[Opening Dataset excerpts section]
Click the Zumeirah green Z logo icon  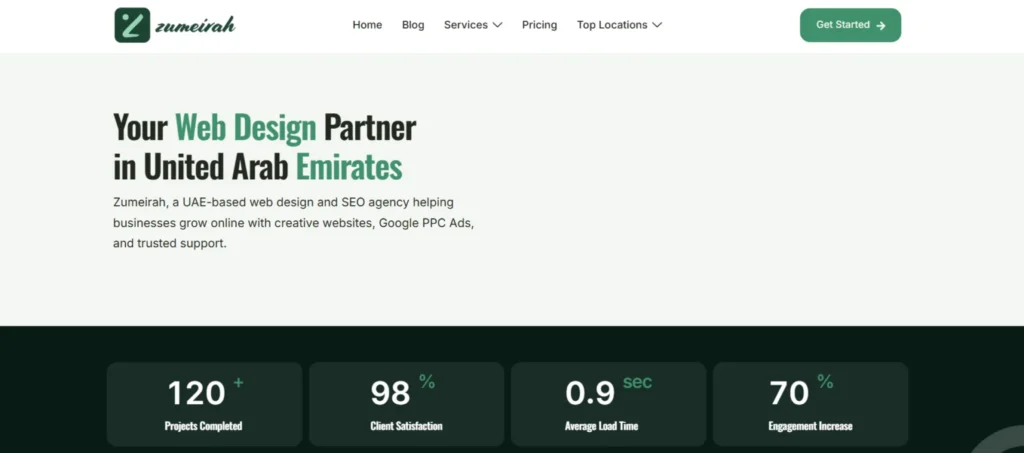coord(133,25)
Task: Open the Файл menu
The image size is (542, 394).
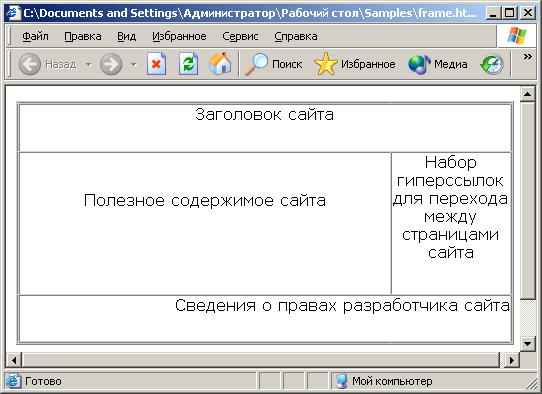Action: tap(35, 36)
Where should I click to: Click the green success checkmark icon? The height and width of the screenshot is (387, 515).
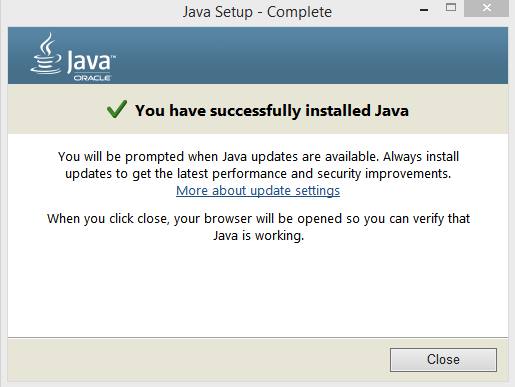coord(117,109)

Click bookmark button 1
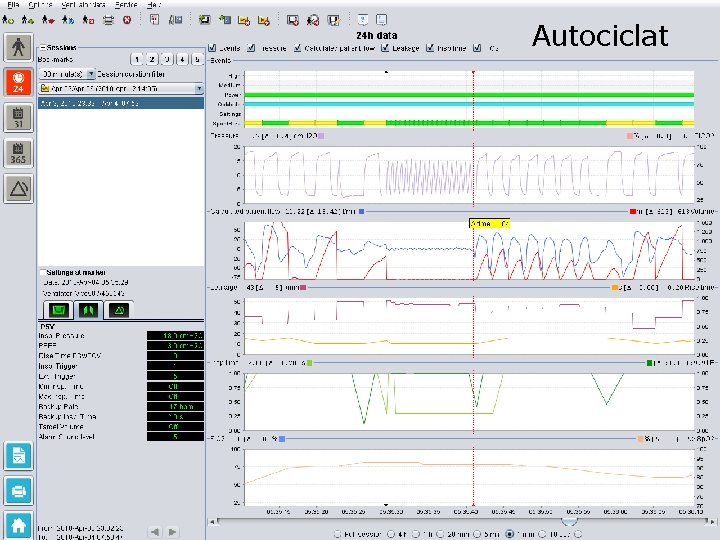tap(137, 60)
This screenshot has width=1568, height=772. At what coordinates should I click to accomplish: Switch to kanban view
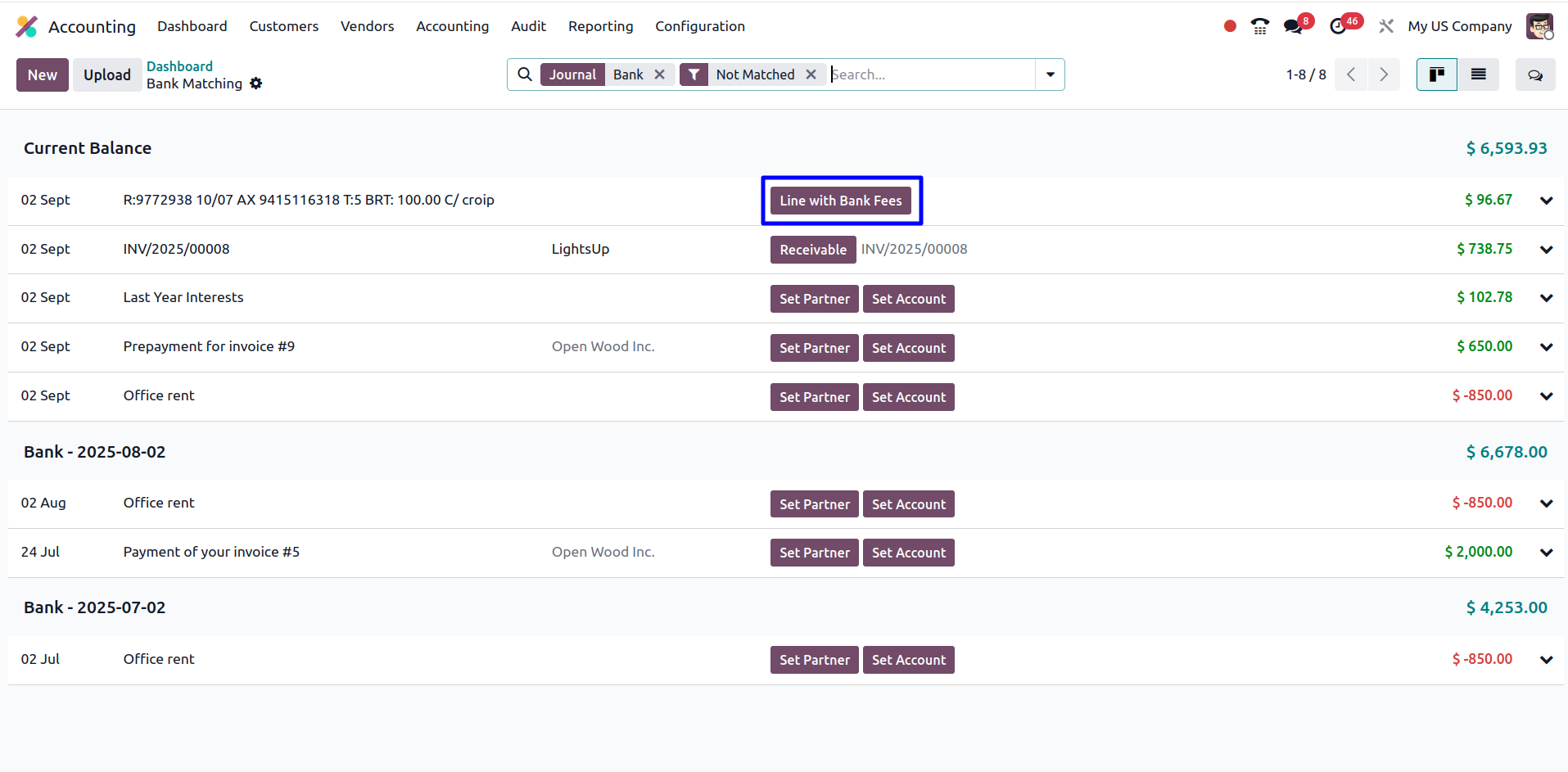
[Closing Dataset excerpts section]
What is expected -> Pictures are not part of the copy. Extract exactly the lines from the line containing "Task: Open the Файл menu" through the final line of the entries above, both included.

Finished exercise ->
Task: Open the Файл menu
The image size is (542, 394).
Action: tap(35, 36)
Where should I click to: Click the green success checkmark icon? The height and width of the screenshot is (387, 515).
coord(117,109)

Click bookmark button 1
tap(137, 60)
This screenshot has width=1568, height=772. At what coordinates should I click to accomplish: Switch to kanban view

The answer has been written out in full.